Stored data>
------------------------------------------------------------

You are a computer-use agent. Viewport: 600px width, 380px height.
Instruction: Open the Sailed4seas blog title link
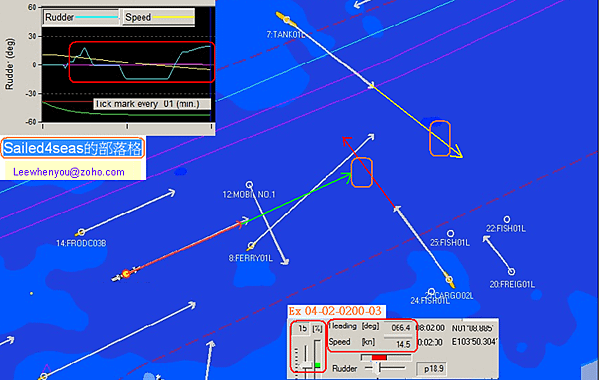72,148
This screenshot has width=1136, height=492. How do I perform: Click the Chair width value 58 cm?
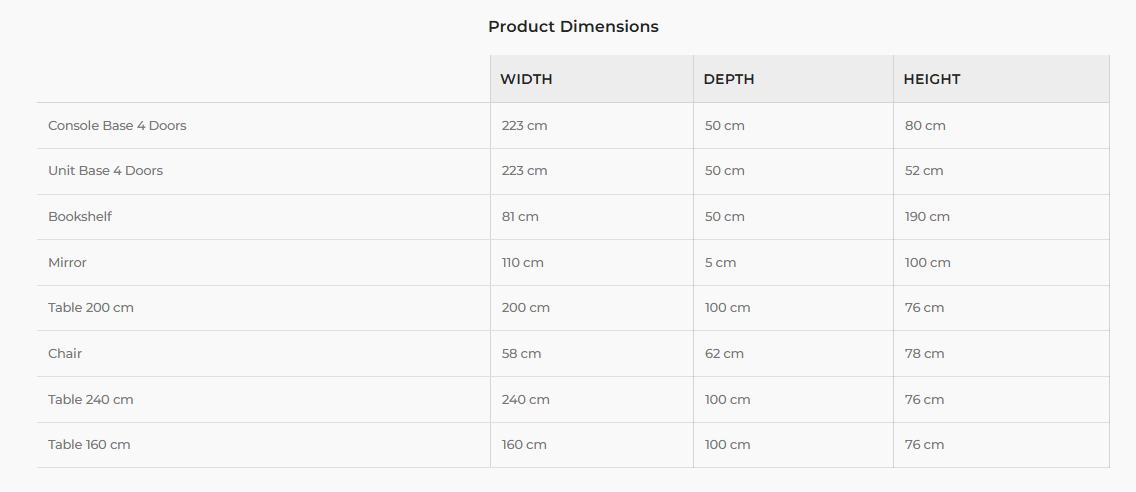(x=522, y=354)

------------------------------------------------------------

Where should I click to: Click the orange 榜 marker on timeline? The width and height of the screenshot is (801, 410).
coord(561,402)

------------------------------------------------------------

Prompt>
Collect every line of the entries above that contains the string "width", treating uppercase and lowercase letters as distinct.

Exercise answer>
You are a computer-use agent. Viewport: 600px width, 380px height.
This screenshot has width=1136, height=492. How do I perform: Click the Chair width value 58 cm?
Where should I click to: Click the orange 榜 marker on timeline? The width and height of the screenshot is (801, 410).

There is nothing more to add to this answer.